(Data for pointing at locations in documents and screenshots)
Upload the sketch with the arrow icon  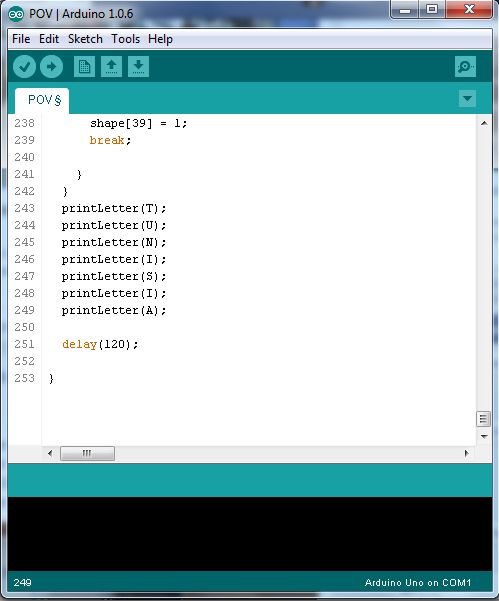[51, 67]

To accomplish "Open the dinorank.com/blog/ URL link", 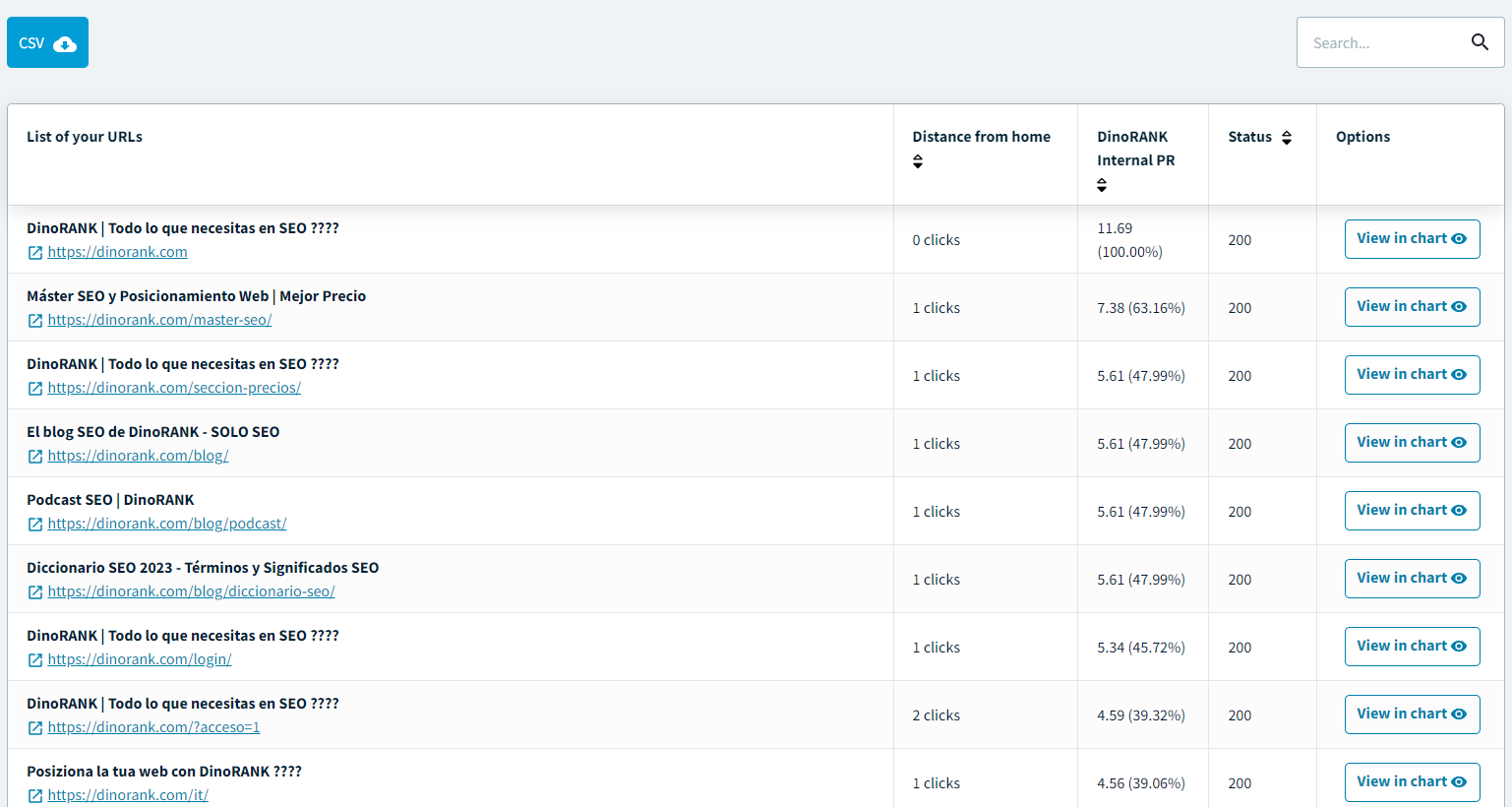I will coord(138,456).
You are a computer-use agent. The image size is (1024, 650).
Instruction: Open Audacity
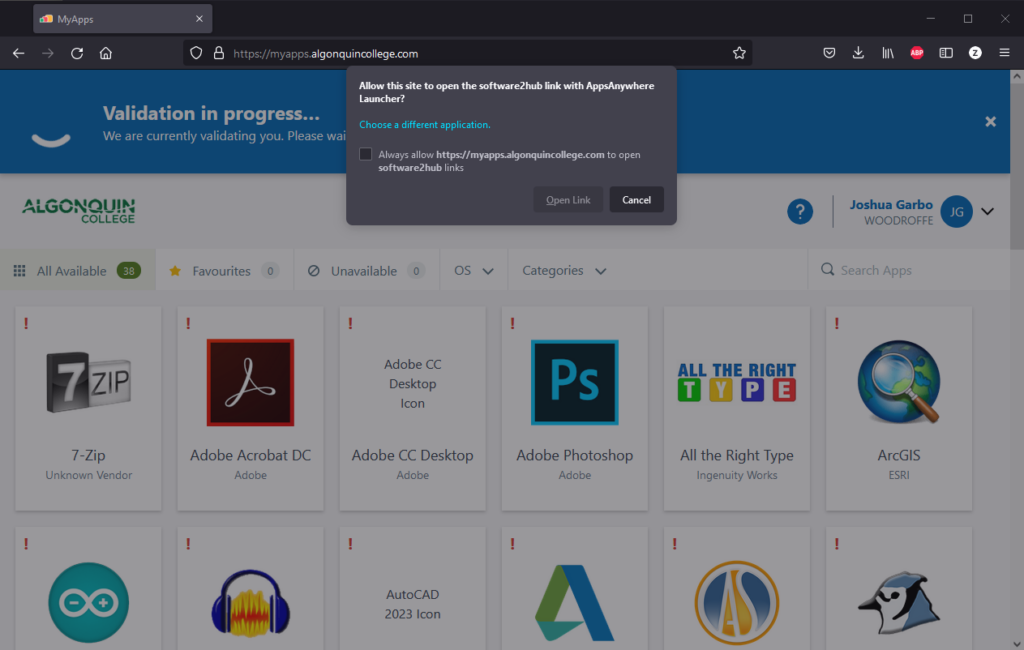pyautogui.click(x=249, y=600)
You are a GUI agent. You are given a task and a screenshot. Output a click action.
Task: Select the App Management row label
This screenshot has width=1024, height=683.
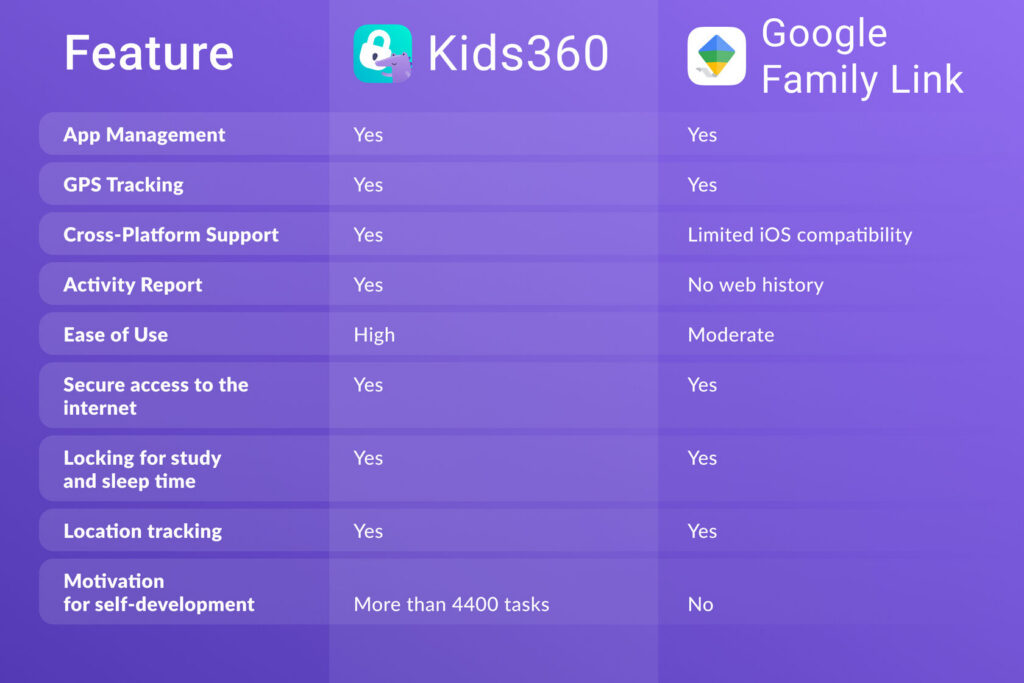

EXERCISE: Copy the data verbatim from the line containing "You are a computer-use" through the end of the data, including both ends. Leave out the pictures.

TASK RESPONSE:
You are a computer-use agent. The image size is (1024, 650).
Instruction: Open Audacity
pyautogui.click(x=249, y=600)
You are a GUI agent. You are given a task and a screenshot. Output a click action.
Task: Select the App Management row label
This screenshot has width=1024, height=683.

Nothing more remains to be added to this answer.